Ex Fenice, il ministro Costa duro: “Altro affronto per questa terra”

MELFI- Il danno ambientale era stato già accertato nel 2009, nel corso degli anni la ”mancata bonifica” ha compromesso ulteriormente la situazione delle acque potabili creando un ”grave pericolo per la salute pubblica”. Sono queste le motivazioni alla base del sequestro degli impianti di messa in sicurezza e bonifica dello stabilimento ”Rendina Ambiente”, inceneritore di rifiuti speciali, pericolosi e non, che comunque continua a essere attivo nell’area industriale di San Nicola di Melfi.
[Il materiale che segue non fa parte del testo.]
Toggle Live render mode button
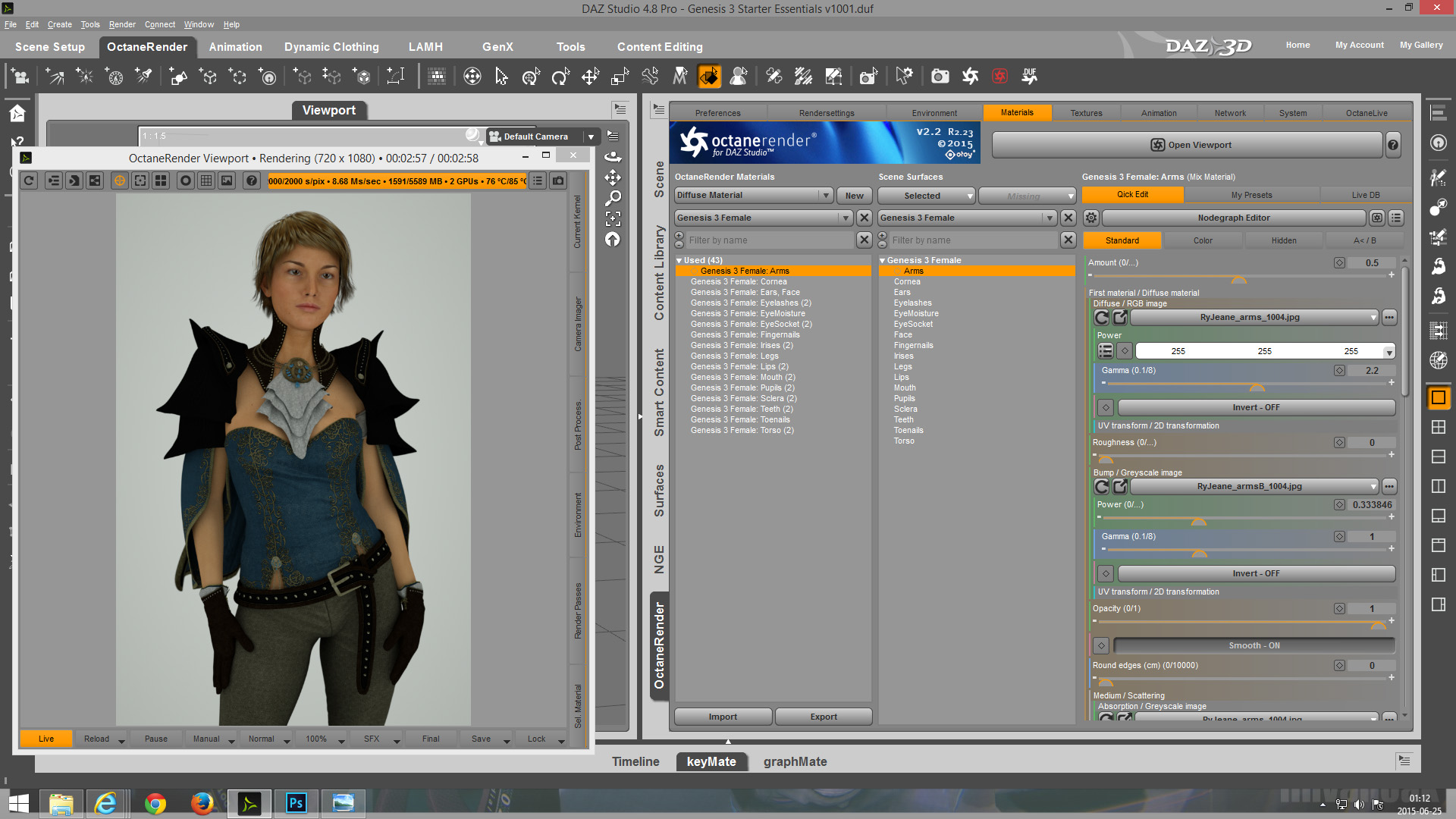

Una tesi, quella degli inquirenti, che l’azienda esclude ”nella maniera più assoluta: non c’è stata la compromissione delle acque potabili”. Il provvedimento di sequestro è stato deciso dal gip di Potenza su richiesta della Procura della Repubblica del capoluogo lucano che ha coordinato le indagini dei Carabinieri del Noe. Le analisi acquisite dagli investigatori hanno infatti fatto emergere ”l’ulteriore aggravamento della compromissione del bene ambientale”, ossia ”una diffusa e storica contaminazione delle falde acquifere sotterranee da inquinanti pericolosi e cancerogeni”. La Rendina, dal canto suo, ”attende fiduciosa l’avanzamento delle indagini: dimostreranno la piena regolarità del nostro operato che è sempre stato collaborativo. E’ bene sottolineare che – è scritto in una nota – tutte le procedure previste per la messa in atto della bonifica sono state seguite nel pieno rispetto della normativa”. E commenti arrivano anche dal ministro dell’Ambiente, Sergio Costa. ”Il territorio lucano – spiega – non merita questo ulteriore affronto, pertanto è doveroso il mio personale ringraziamento agli inquirenti che sono riusciti a fermare una ulteriore compromissione delle acque potabili, con grave pericolo per la salute pubblica”.